Lima, septiembre de 2026.- La histórica casona ubicada en el Jirón de la Unión 712 abre sus puertas tras un trabajo de recuperación arquitectónica impulsado por el Grupo Kong. La infraestructura, reconocida como la antigua sede del Aero Club del Perú, renace bajo el concepto de Casa Unión, un punto gastronómico que alberga cuatro propuestas culinarias integradas en un solo ambiente.
El proceso de puesta en valor del inmueble tomó cerca de diez meses y contó con la supervisión de Prolima para preservar los acabados originales. Salones con techos altos, molduras históricas, pisos clásicos y tallados en madera conforman el marco arquitectónico de este espacio, vinculado al desarrollo urbano del Centro de Lima desde 1935.

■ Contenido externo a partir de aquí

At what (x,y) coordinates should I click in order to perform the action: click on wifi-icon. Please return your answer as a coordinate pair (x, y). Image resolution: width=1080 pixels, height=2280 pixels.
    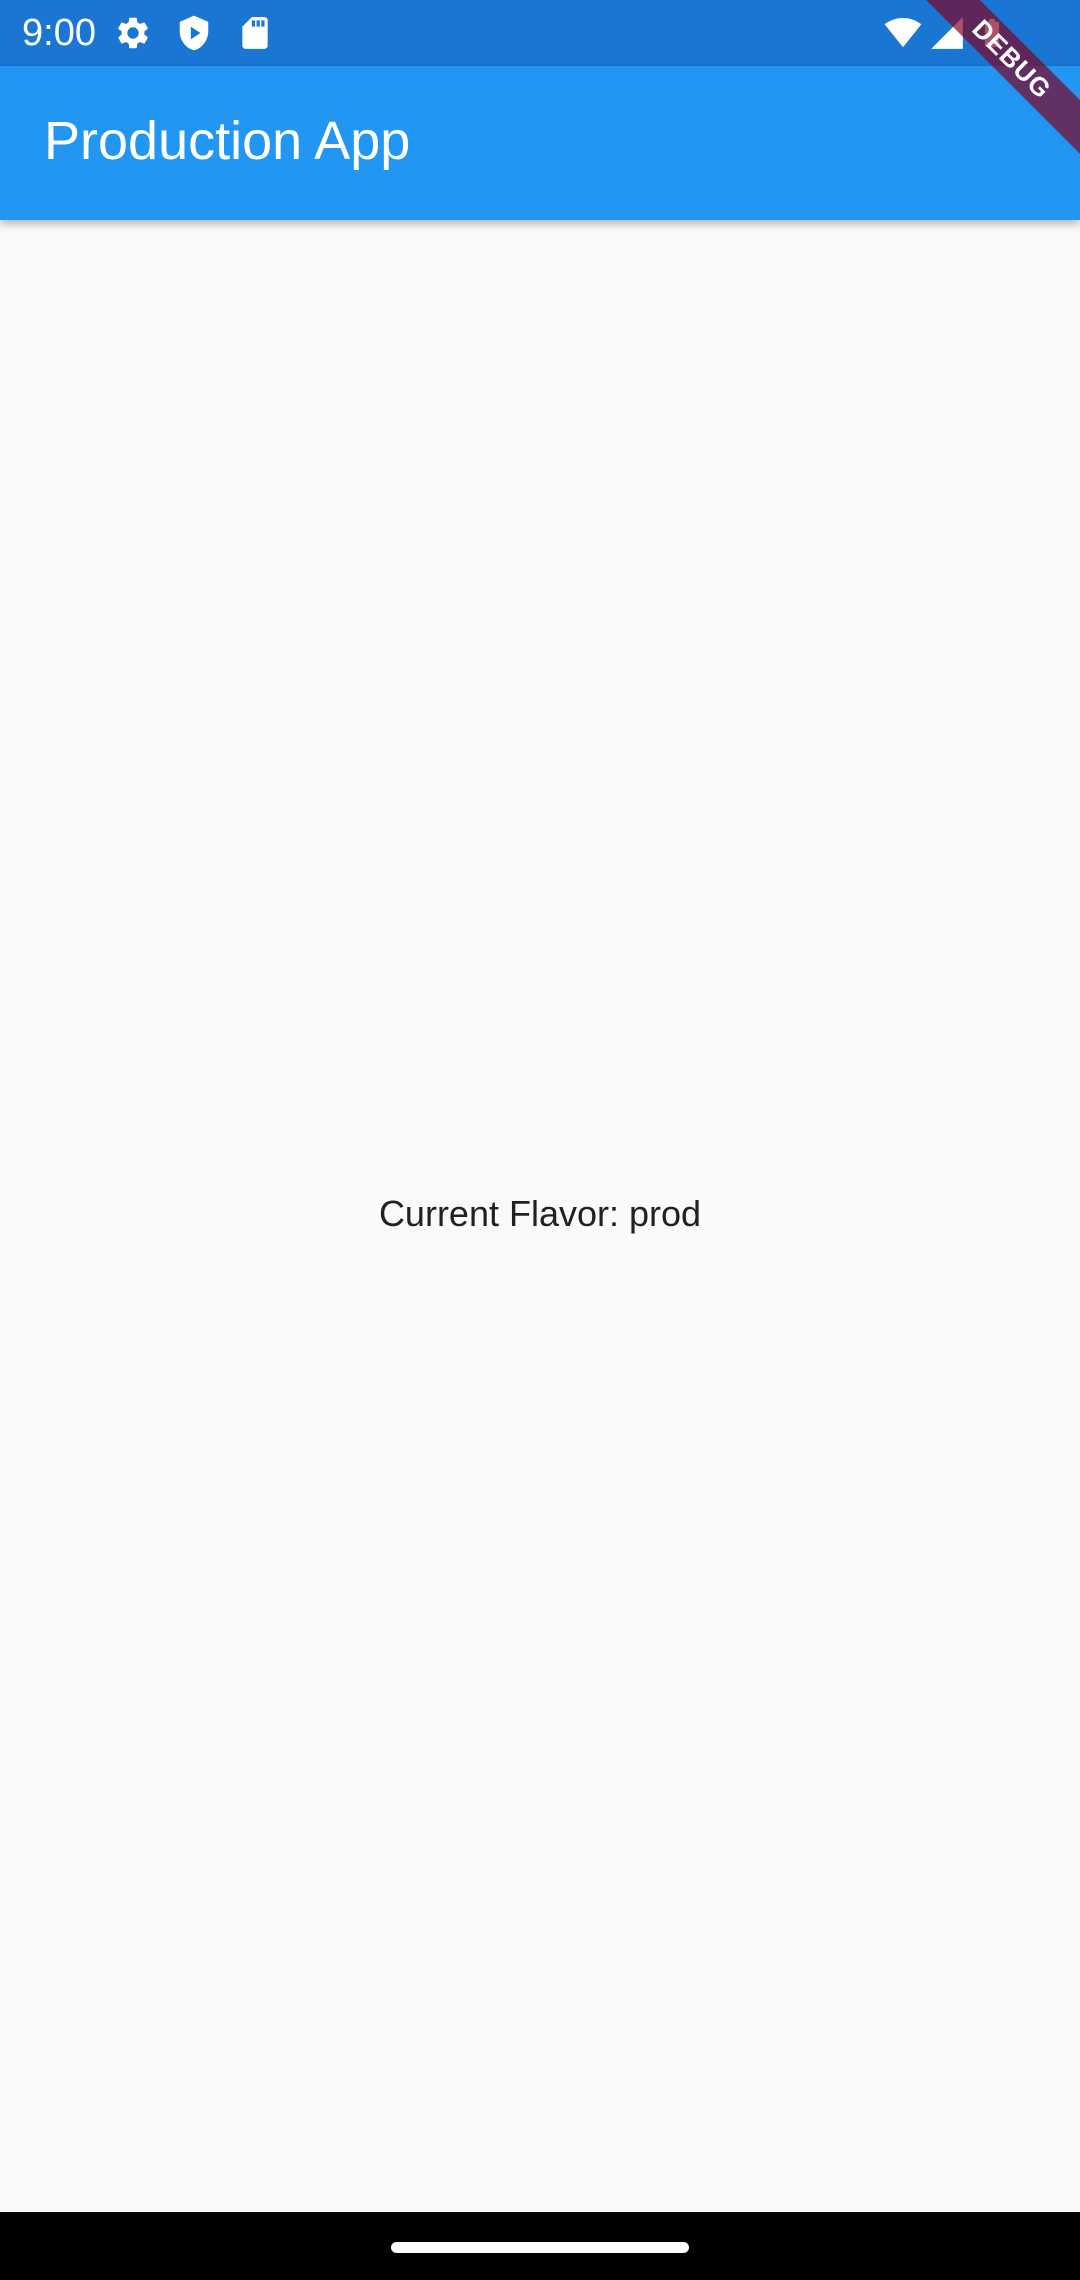
    Looking at the image, I should click on (903, 33).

Oferta culinaria y formato multimarca
La dinámica de Casa Unión permite a los comensales solicitar platos de cualquiera de los cuatro restaurantes presentes y compartirlos en una misma mesa. Esta estructura integra variadas corrientes gastronómicas:
- La Tapada: Especializada en comida criolla tradicional con platos como ají de gallina, lomo saltado y secos, además de postres históricos entre los que destacan el ranfañote, champú y guargüeros.
- Puerto Santa Rosa: Centrada en gastronomía marina, ofreciendo tríos marinos, sopas concentradas, aguaditos y diversas preparaciones a base de camarones.
- Villa Chicken: Enfocada en pollo a la leña, carnes a la parrilla, piqueos variados y guarniciones.
- Master Kong: Enfocada en la comida cantonesa, con una carta que incluye dim sum, salteados al wok, sopas tradicionales, tallarines y arroces.
Sandra Campos, gerente de marca de La Tapada y Puerto Santa Rosa, resalta que el proyecto busca poner en valor el patrimonio arquitectónico ofreciendo variedad culinaria. La gestión del espacio incluye también la participación de Katherine Salinas al frente de Master Kong y Alejandro Villarán en la gerencia de Villa Chicken.
Ubicada a pocos metros de la Plaza de Armas, la apertura consolida la revitalización del circuito patrimonial y comercial en el Jirón de la Unión, transformando una casona del siglo XX en un centro de reunión para la oferta gastronómica limeña.